* [WHAT IS REQUIRED] Would you write out all of the records that follow, exactly as they stand?

▬▬▬▬▬▬

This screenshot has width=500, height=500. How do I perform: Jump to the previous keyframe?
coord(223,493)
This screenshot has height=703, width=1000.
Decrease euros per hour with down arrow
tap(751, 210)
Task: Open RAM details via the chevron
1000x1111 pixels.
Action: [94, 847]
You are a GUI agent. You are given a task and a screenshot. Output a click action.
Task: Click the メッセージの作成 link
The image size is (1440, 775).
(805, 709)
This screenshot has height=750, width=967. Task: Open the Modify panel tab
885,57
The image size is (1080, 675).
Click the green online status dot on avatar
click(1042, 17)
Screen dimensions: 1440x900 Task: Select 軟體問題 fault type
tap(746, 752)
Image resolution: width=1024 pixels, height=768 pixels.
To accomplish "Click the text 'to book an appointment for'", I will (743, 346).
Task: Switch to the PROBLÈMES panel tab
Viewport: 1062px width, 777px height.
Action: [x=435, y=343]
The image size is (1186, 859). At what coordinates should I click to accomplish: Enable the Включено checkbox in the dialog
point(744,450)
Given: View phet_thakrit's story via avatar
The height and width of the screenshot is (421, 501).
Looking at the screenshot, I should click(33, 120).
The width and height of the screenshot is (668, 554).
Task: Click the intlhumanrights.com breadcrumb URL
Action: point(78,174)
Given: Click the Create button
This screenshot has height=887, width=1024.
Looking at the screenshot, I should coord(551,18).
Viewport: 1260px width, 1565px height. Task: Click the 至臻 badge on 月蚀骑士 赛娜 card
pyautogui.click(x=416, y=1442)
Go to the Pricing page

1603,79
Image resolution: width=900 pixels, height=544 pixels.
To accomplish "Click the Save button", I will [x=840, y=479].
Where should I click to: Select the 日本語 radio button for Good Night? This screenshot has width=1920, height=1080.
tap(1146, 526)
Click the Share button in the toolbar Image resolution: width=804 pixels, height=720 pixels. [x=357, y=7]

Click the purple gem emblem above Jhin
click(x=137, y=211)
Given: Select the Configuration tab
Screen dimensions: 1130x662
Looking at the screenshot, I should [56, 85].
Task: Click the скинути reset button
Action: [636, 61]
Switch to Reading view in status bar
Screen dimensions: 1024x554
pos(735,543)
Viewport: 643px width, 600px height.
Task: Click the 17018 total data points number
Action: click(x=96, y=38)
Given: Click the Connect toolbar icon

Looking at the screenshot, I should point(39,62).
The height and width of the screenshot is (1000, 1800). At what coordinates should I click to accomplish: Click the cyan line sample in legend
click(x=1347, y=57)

▬▬▬▬▬▬

* [ANSWER TO THIS TASK]
This screenshot has width=500, height=500. How do I perform: Jump to the previous keyframe?
coord(223,493)
This screenshot has height=703, width=1000.
Decrease euros per hour with down arrow
tap(751, 210)
Task: Open RAM details via the chevron
1000x1111 pixels.
Action: [94, 847]
You are a GUI agent. You are given a task and a screenshot. Output a click action.
Task: Click the メッセージの作成 link
The image size is (1440, 775).
(805, 709)
This screenshot has height=750, width=967. Task: Open the Modify panel tab
885,57
The image size is (1080, 675).
Click the green online status dot on avatar
click(1042, 17)
Screen dimensions: 1440x900 Task: Select 軟體問題 fault type
tap(746, 752)
Image resolution: width=1024 pixels, height=768 pixels.
To accomplish "Click the text 'to book an appointment for'", I will (743, 346).
Task: Switch to the PROBLÈMES panel tab
Viewport: 1062px width, 777px height.
Action: [x=435, y=343]
The image size is (1186, 859). At what coordinates should I click to accomplish: Enable the Включено checkbox in the dialog
point(744,450)
Given: View phet_thakrit's story via avatar
The height and width of the screenshot is (421, 501).
Looking at the screenshot, I should click(33, 120).
The width and height of the screenshot is (668, 554).
Task: Click the intlhumanrights.com breadcrumb URL
Action: point(78,174)
Given: Click the Create button
This screenshot has height=887, width=1024.
Looking at the screenshot, I should coord(551,18).
Viewport: 1260px width, 1565px height. Task: Click the 至臻 badge on 月蚀骑士 赛娜 card
pyautogui.click(x=416, y=1442)
Go to the Pricing page

1603,79
Image resolution: width=900 pixels, height=544 pixels.
To accomplish "Click the Save button", I will [x=840, y=479].
Where should I click to: Select the 日本語 radio button for Good Night? This screenshot has width=1920, height=1080.
tap(1146, 526)
Click the Share button in the toolbar Image resolution: width=804 pixels, height=720 pixels. [x=357, y=7]

Click the purple gem emblem above Jhin
click(x=137, y=211)
Given: Select the Configuration tab
Screen dimensions: 1130x662
Looking at the screenshot, I should [56, 85].
Task: Click the скинути reset button
Action: [636, 61]
Switch to Reading view in status bar
Screen dimensions: 1024x554
pos(735,543)
Viewport: 643px width, 600px height.
Task: Click the 17018 total data points number
Action: click(x=96, y=38)
Given: Click the Connect toolbar icon

Looking at the screenshot, I should point(39,62).
The height and width of the screenshot is (1000, 1800). At what coordinates should I click to accomplish: Click the cyan line sample in legend
click(x=1347, y=57)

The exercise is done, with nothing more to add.